Recent developments have further expanded the research pool by utilizing hybrid models. Zahid et al. (2022) integrate GARCH-family models with deep learning models, such as LSTM and GRU, to improve volatility prediction accuracy. Their findings reveal that hybrid models, such as EGARCH-LSTM, outperform conventional models, particularly for longer forecast horizons.

Collectively, these studies provide evidence that cryptocurrency market volatility is increasingly driven by multiple factors, including external shocks and internal behavioral responses and spillovers. Models from the GARCH family remain key to modeling these effects. However, they are also being extended through hybridization and consideration of regimes to capture the changing dynamics of crypto-asset markets.

3. Data and Research Methodology

3.1. Data Source and Description

This study focuses on the volatility behavior of seven major decentralized cryptocurrencies: Cardano (ADA), Bitcoin (BTC), Ethereum (ETH), Dash (DASH), Litecoin (LTC), Stellar (XLM), and Ripple (XRP). These assets were selected based on their sustained market significance, decentralized governance structure, cross-asset heterogeneity in use case and investor profile, and continuous trading activity.
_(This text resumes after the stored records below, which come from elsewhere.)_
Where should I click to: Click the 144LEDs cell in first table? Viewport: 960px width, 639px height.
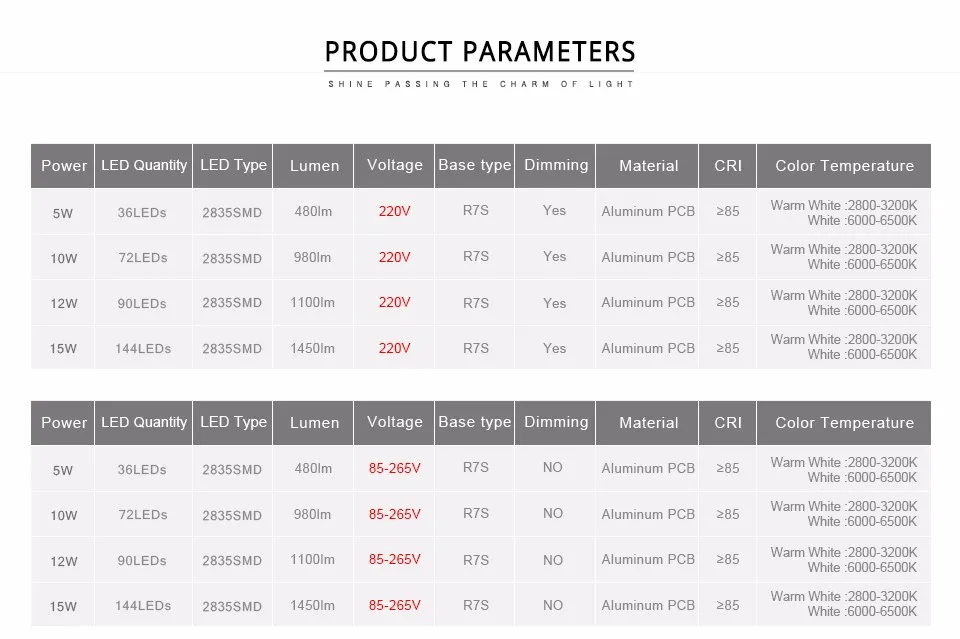point(143,349)
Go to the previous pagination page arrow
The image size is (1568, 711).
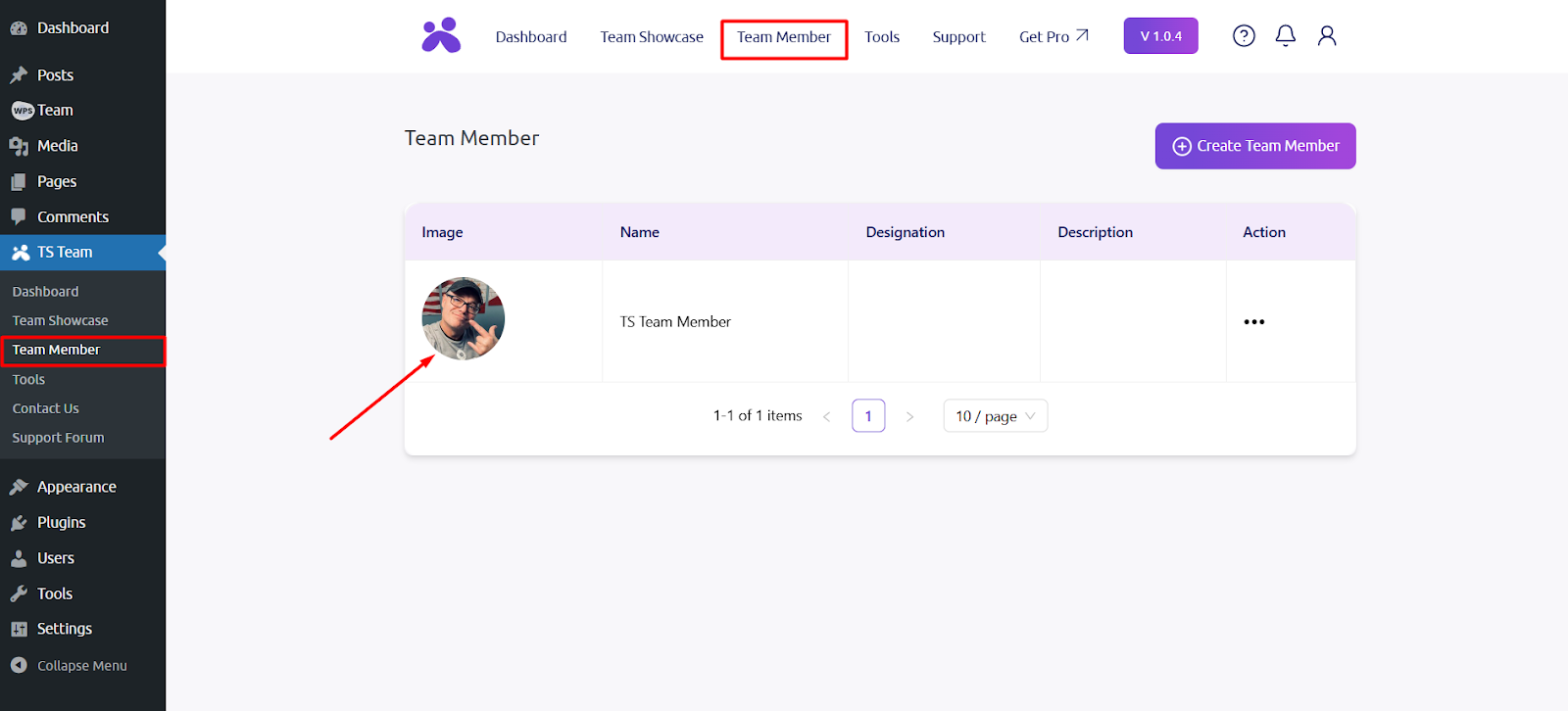click(x=827, y=416)
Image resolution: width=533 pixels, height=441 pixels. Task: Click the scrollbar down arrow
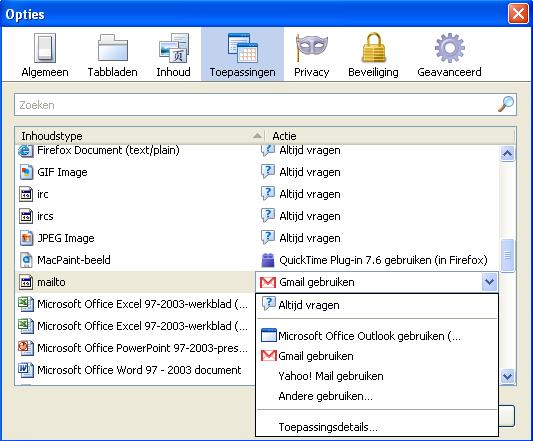pos(508,376)
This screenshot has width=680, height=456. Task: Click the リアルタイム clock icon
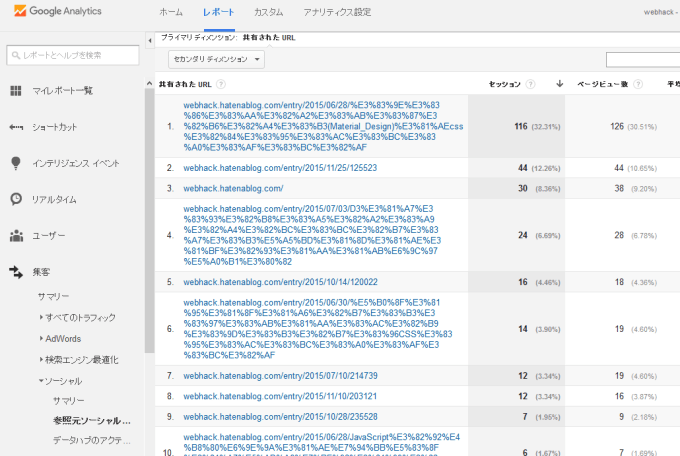click(x=16, y=199)
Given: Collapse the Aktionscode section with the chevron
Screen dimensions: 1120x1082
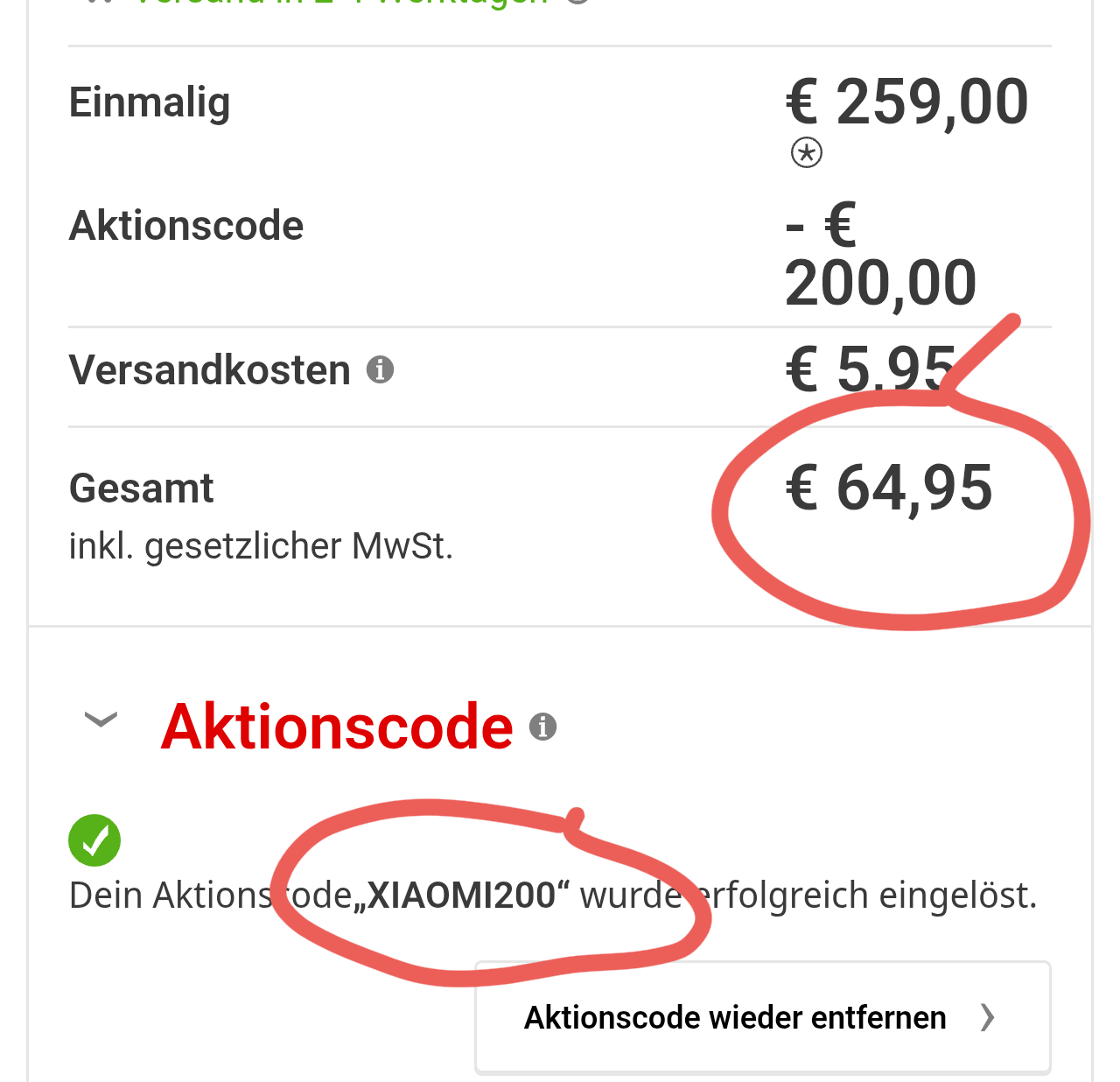Looking at the screenshot, I should pyautogui.click(x=101, y=720).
Daily closing price data were collected from Yahoo Finance (2025), spanning from 31 January 2018 to 4 May 2025. The start date was determined by the availability of the Crypto Fear & Greed Index (CFGI), which began in February 2018 and serves as the key sentiment-based exogenous variable in the modeling framework, while the end date reflects the most recent available data at the time of collection, yielding 2650 observations. This time frame also captures multiple structurally distinct market cycles, including the 2018 bear market, the 2020–2021 bull cycle, the 2022 correction, and the subsequent recovery, providing the variation in volatility regimes necessary for robust model evaluation. Including CFGI data in this study’s modeling framework enables a more nuanced examination of volatility behavior across potentially different market sentiment regimes. Daily log returns were calculated from closing prices to serve as the primary input for volatility modeling. The daily returns are logarithmic (continuously compounded) returns, calculated as r_t = ln(P_t/P_t−1), where P_t is the daily closing price at time t.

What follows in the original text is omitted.